Should I see a doctor about this? Luckily, no. This may actually be a throwback, so to speak, to pre-Industrial sleep habits, when people would have segmented sleep, a first sleep, followed by a waking period or one or two hours, and then a second sleep until time to get up for the day. The BBC News Magazine has an informative article about History Professor A. Roger Ekirch’s research on the subject of segmented sleep.
In 2001, historian Roger Ekirch of Virginia Tech published a seminal paper, drawn from 16 years of research, revealing a wealth of historical evidence that humans used to sleep in two distinct chunks.

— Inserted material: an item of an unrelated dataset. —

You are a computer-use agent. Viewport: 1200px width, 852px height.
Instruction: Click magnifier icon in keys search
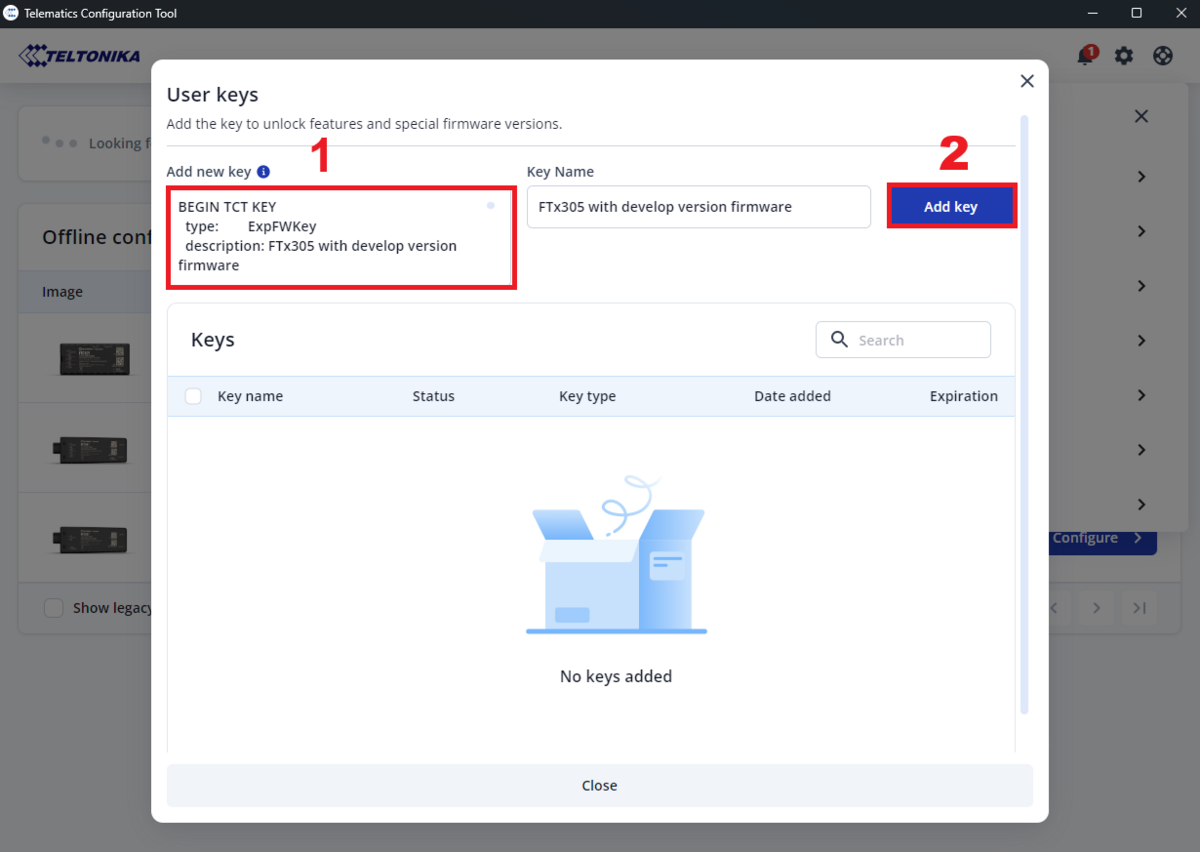[840, 340]
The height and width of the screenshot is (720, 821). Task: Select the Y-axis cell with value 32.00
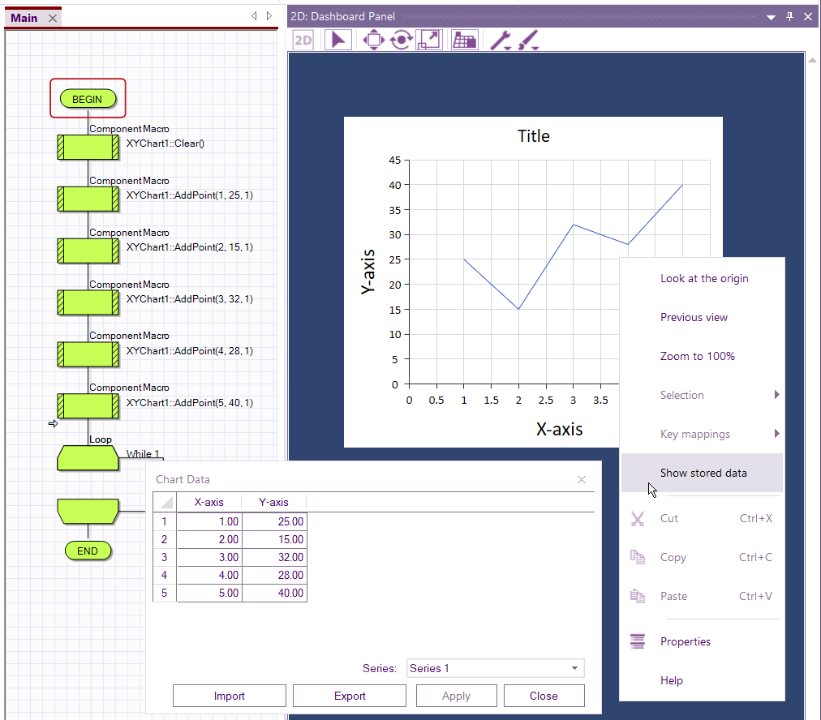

His book At Day’s Close: Night in Times Past, published four years later, unearths more than 500 references to a segmented sleeping pattern – in diaries, court records, medical books and literature, from Homer’s Odyssey to an anthropological account of modern tribes in Nigeria
. . . these references describe a first sleep which began about two hours after dusk, followed by waking period of one or two hours and then a second sleep.
“It’s not just the number of references – it is the way they refer to it, as if it was common knowledge,” Ekirch says.
During this waking period people were quite active. They often got up, went to the toilet or smoked tobacco and some even visited neighbours. Most people stayed in bed, read, wrote and often prayed. Countless prayer manuals from the late 15th Century offered special prayers for the hours in between sleeps.
And these hours weren’t entirely solitary – people often chatted to bed-fellows or had sex.
Ekirch found that references to the first and second sleep started to disappear during the late 17th Century. This started among the urban upper classes in northern Europe and over the course of the next 200 years filtered down to the rest of Western society.
By the 1920s the idea of a first and second sleep had receded entirely from our social consciousness.
He attributes the initial shift to improvements in street lighting, domestic lighting and a surge in coffee houses – which were sometimes open all night. As the night became a place for legitimate activity and as that activity increased, the length of time people could dedicate to rest dwindled.
If you want to read more, Prof. Ekirch has a rather long, scholarly, but very interesting article on The American Historical Review.
So, I guess I’m experiencing an anachronistic type of sleep behavior. Should I get some medication for this, like sleeping pills? For me, that’s not an option–I hate medicine and I don’t even have aspirin in my apartment. And in another article written for the NY Times, entitled “Dreams Deferred,” Ekirch writes:
Remarkably, then, our pattern of consolidated sleep has been a relatively recent development, another product of the industrial age, while segmented sleep was long the natural form of our slumber, having a provenance as old as humankind. (Homer even invoked the term “first sleep” in “The Odyssey.”) For experts like Dr. Thomas Wehr, who conducted the experiments at the National Institute of Mental Health, some common sleep disorders may be nothing more than sleep’s older, primal pattern trying to reassert itself — “breaking through,” as Dr. Wehr has put it, into today’s “artificial world.”
That theory, of course, remains to be proved. In the meantime, rather than resort to excessive medication, Americans might try to remember that though they’re sleeping less, they’re sleeping better and more seamlessly than humans ever have in the past. We might, on occasion, even choose to emulate our ancestors, for whom the dead of night, rather than being a source of dread, often afforded a welcome refuge from the regimen of daily life.
So, waking up in the wee hours following a first sleep doesn’t seem to be a problem for me, at least. Unfortunately, though, many of my students seem to go into second sleep as soon as English class begins.